Un matin, Maria Grazia Battestini, vieille femme avare et acariâtre, est retrouvée assassinée chez elle. Les soupçons se portent aussitôt sur sa femme de ménage, une Roumaine employée depuis peu, qui a disparu. Alertée, la police des frontières retrouve cette dernière à bord d’un train à destination de la Roumanie. À la frontière, la femme de ménage, effrayée à la vue des policiers, sort précipitamment du train et se fait écraser par un autre. Le lieutenant Scarpa a tôt fait de boucler l’enquête, en désignant la Roumaine, détentrice de quelques centaines d’euros, comme coupable idéale.

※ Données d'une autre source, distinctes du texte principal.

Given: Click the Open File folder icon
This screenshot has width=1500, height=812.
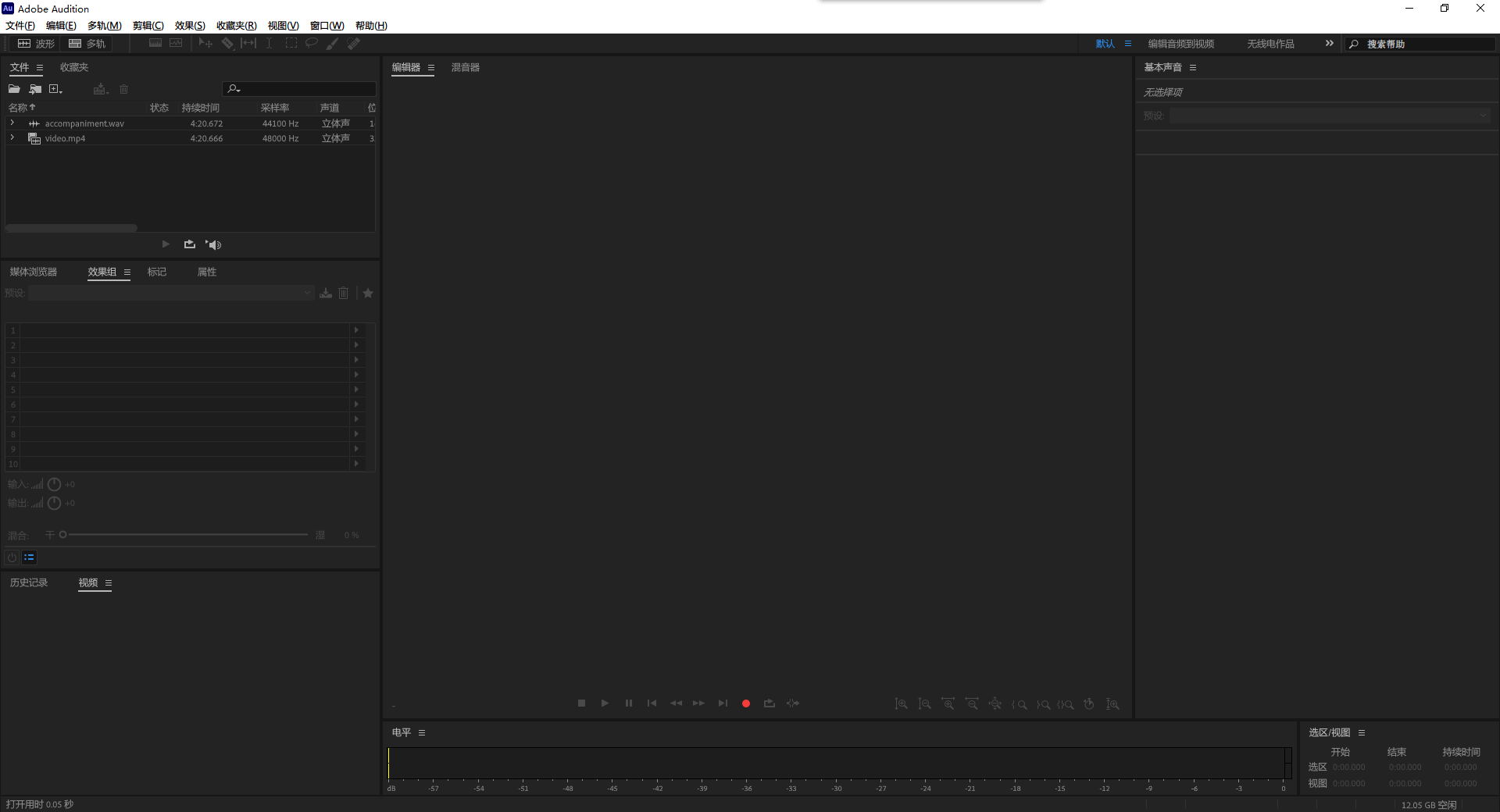Looking at the screenshot, I should [14, 89].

À son retour de vacances, le commissaire Brunetti reprend le dossier, en se heurtant à Scarpa, pour retrouver le vrai coupable. La treizième enquête du commissaire Brunetti démarre plutôt bien, mais la minceur de l’intrigue policière n’en fait finalement qu’un fait divers assez plat. L’habileté informatique de la belle Elettra, et quelques dialogues intellectuels sur les péchés capitaux entre le commissaire et son épouse Paola réveillent notre attention, d’autant qu’ils mettront le commissaire sur la bonne piste. L’inspiration de Donna Leon a besoin de renouveau.